Mittwoch, 4. März 2015

Koalitionsangebot Berlusconi umgarnt die Linken

Wieder da, zumindest ein bisschen: Populist Berlusconi

Ex-Premier Berlusconi zeigt sich offen für eine Koalition mit dem Mitte-Links-Bündnis. Alle Seiten müssten nun Opfer bringen. Dagegen rechnete der Cavaliere mit dem scheidenden Ministerpräsidenten Monti ab.

Rom - Nach dem Patt bei der italienischen Parlamentswahl hat sich der frühere Ministerpräsident Silvio Berlusconi offen für eine Zusammenarbeit mit dem gegnerischen Mitte-Links-Lager gezeigt. "Italien darf nicht unregiert bleiben, wir müssen nachdenken", sagte Berlusconi am Dienstag in einem Fernsehinterview.

Eine Koalition mit dem Zentrumsbündnis des scheidenden Ministerpräsidenten Mario Monti schloss der Milliardär allerdings aus. Das schlechte Abschneiden von Monti zeige, dass ein Großteil der Bevölkerung mit dem Sparkurs nicht einverstanden sei, argumentierte der rechtskonservative Politiker.
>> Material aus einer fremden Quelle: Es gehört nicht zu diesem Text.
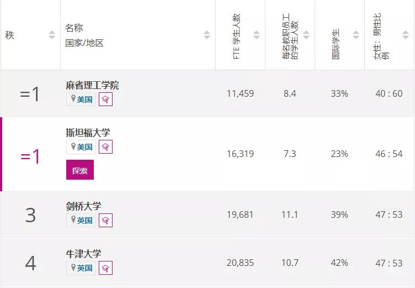Open the 麻省理工学院 university link
The image size is (415, 288).
pos(92,86)
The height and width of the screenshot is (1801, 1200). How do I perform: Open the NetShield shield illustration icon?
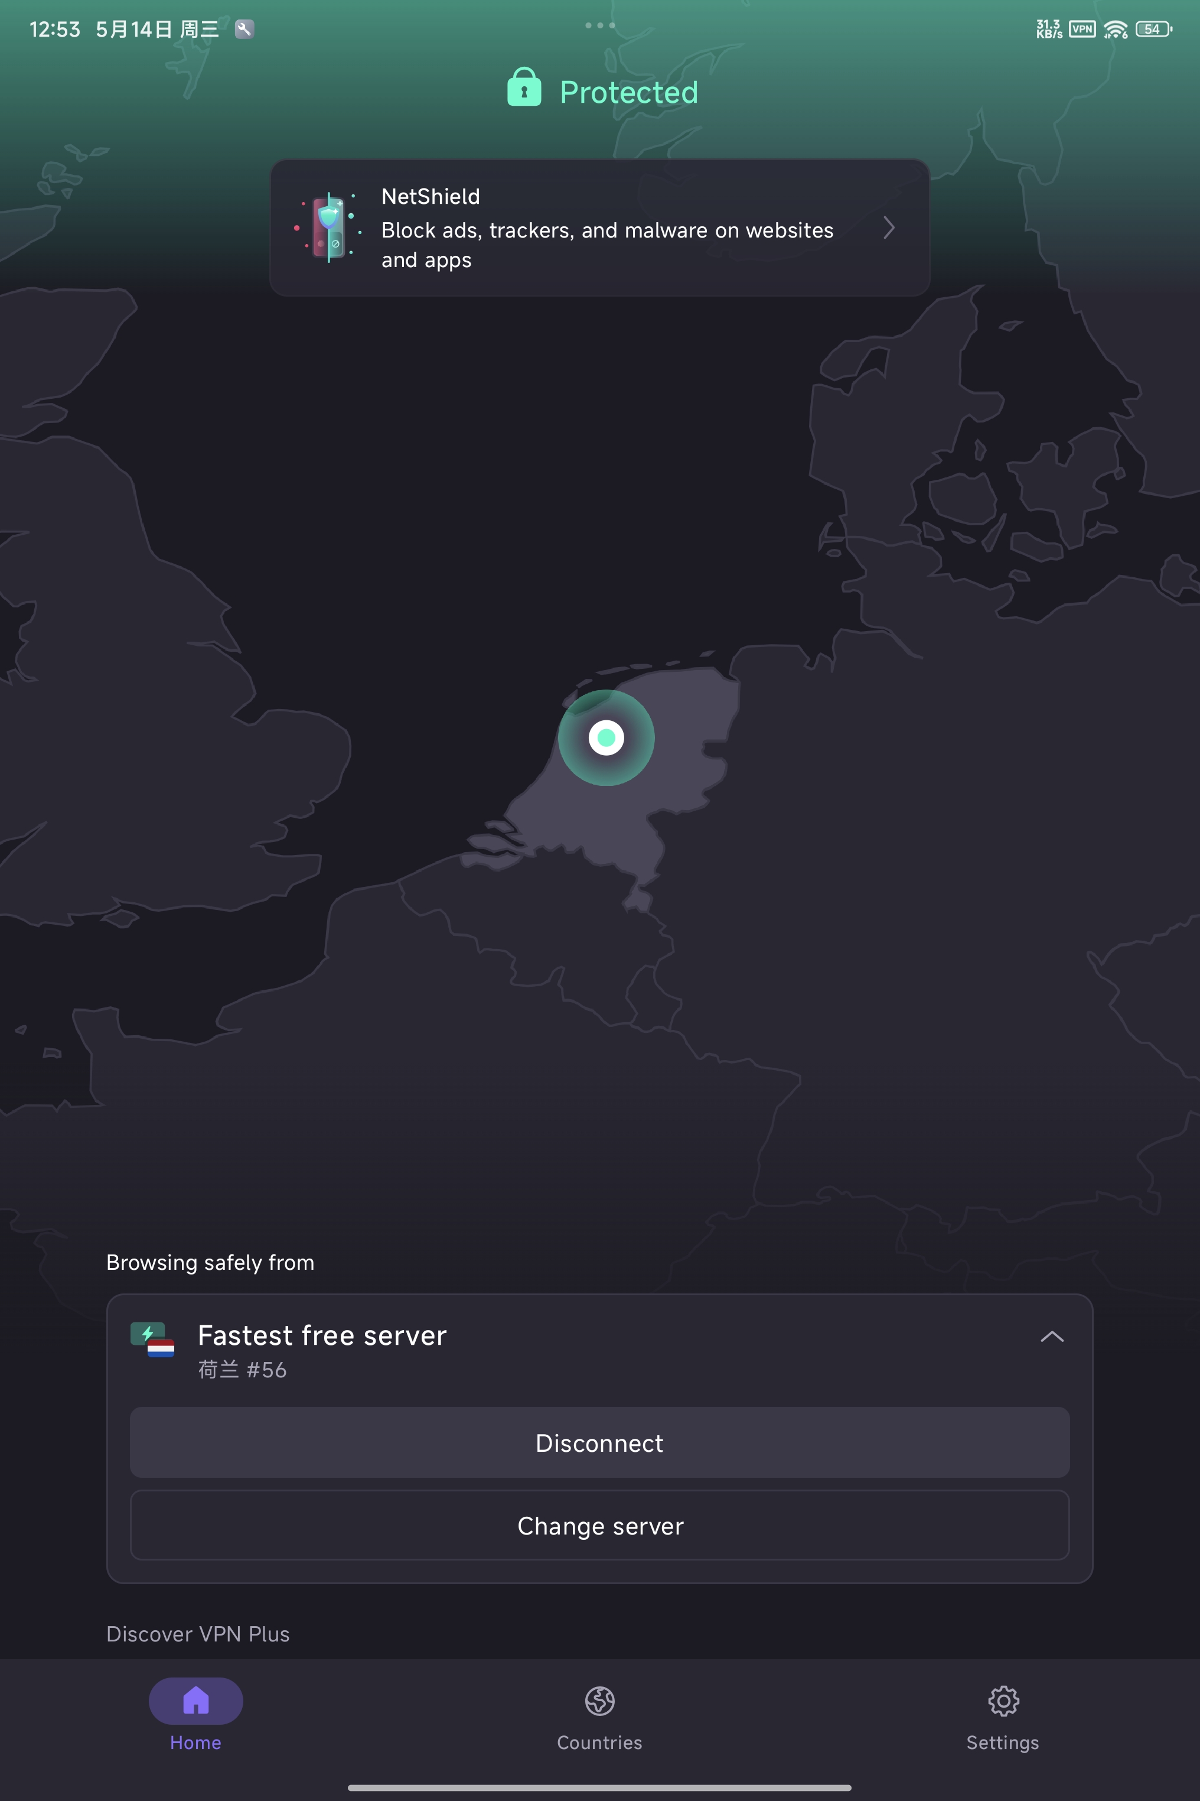[328, 227]
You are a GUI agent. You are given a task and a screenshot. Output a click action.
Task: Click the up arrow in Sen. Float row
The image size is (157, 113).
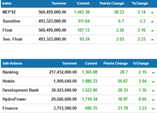[x=152, y=40]
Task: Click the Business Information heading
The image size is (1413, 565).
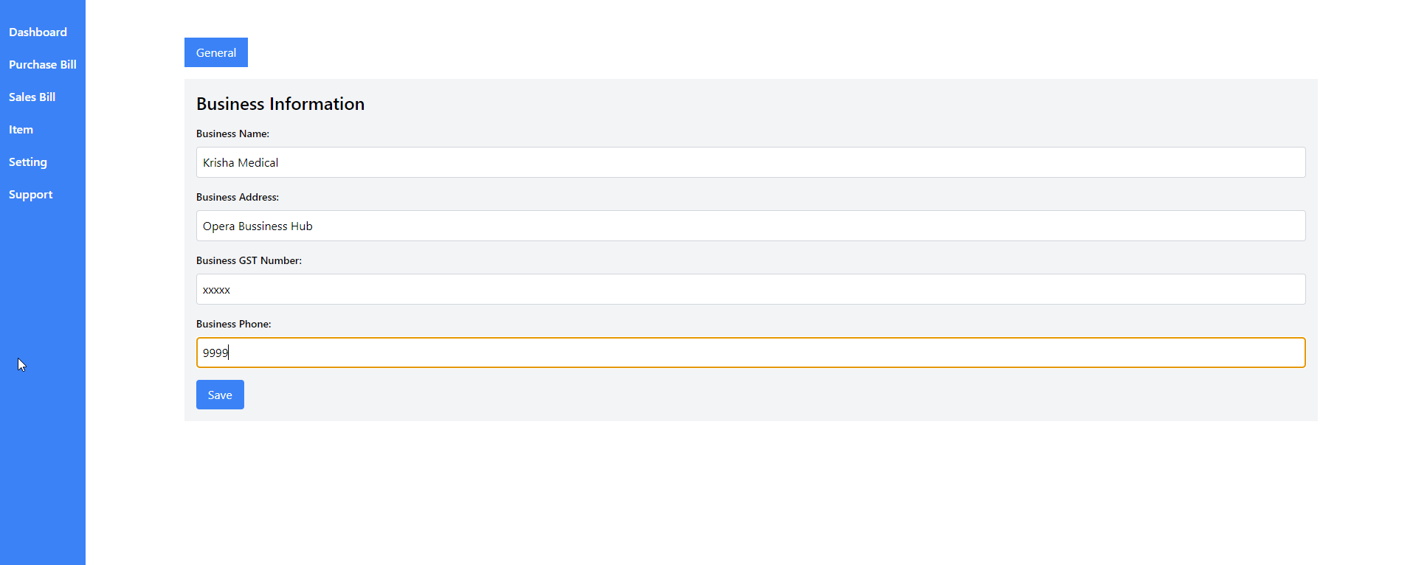Action: click(x=280, y=104)
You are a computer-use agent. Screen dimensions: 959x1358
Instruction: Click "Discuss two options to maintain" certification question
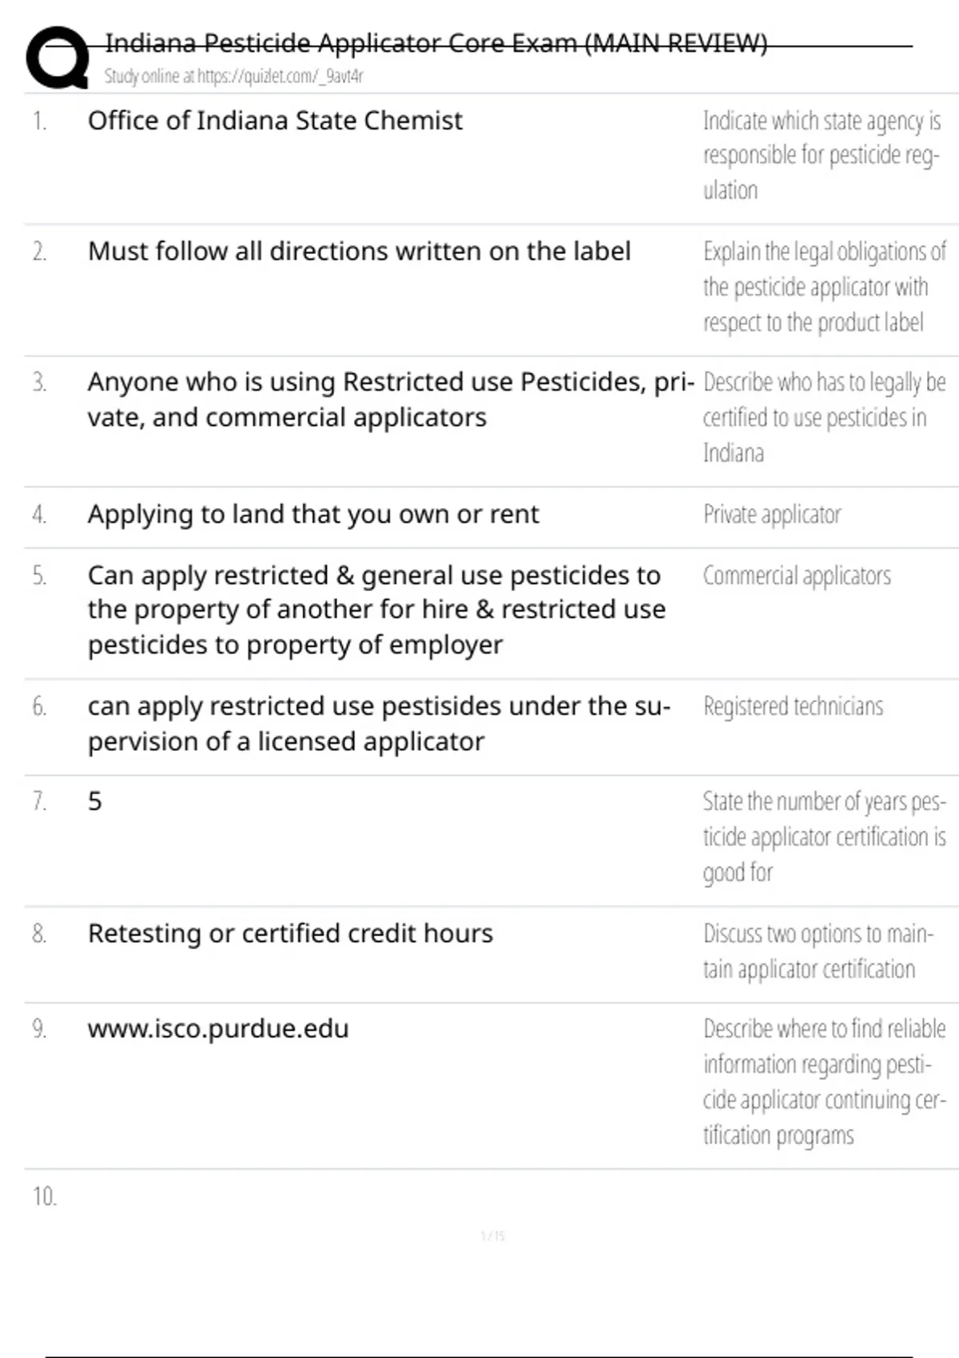pyautogui.click(x=817, y=951)
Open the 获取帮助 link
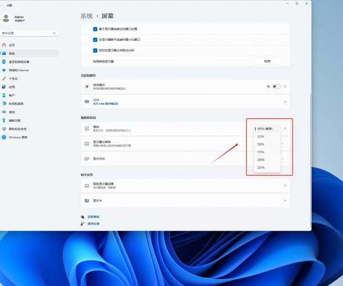The image size is (343, 286). 94,217
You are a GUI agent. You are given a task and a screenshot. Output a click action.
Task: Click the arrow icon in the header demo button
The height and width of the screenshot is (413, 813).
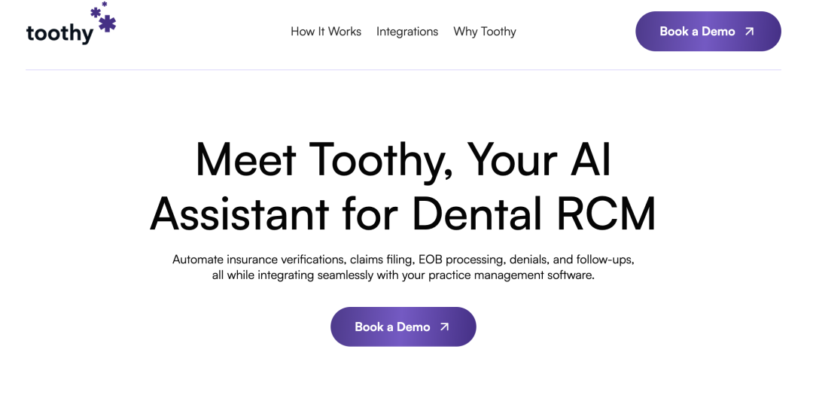pos(749,32)
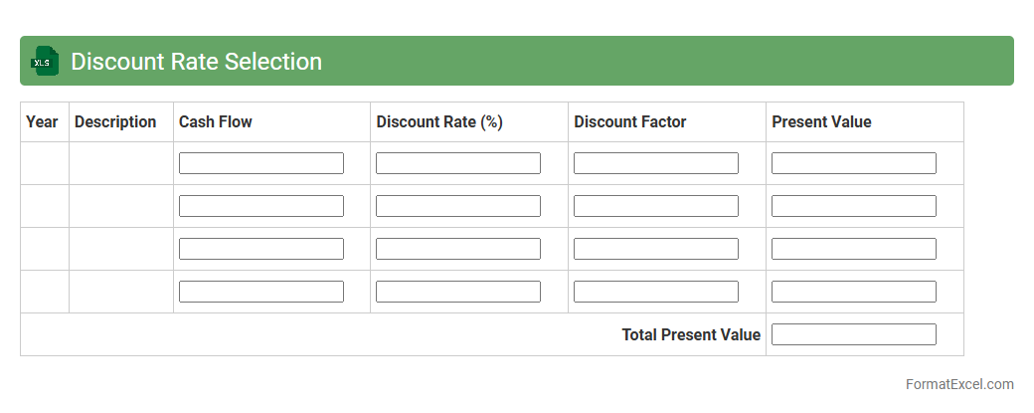Click the third row Discount Rate field
This screenshot has width=1034, height=413.
458,249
Über einen möglichen Deal mit dem Mitte-Links-Bündnis von Pier Luigi Bersani müsse man aber nachdenken. Alle Seiten müssten nun Opfer bringen. Bei der Parlamentswahl hatte das Mitte-Links-Bündnis von Bersani zwar eine Mehrheit im Abgeordnetenhaus erreicht, aber nicht im Senat. Damit stehen die Parteien vor schwierigen Verhandlungen über eine Regierungsbildung, an deren Ende auch Neuwahlen stehen könnten.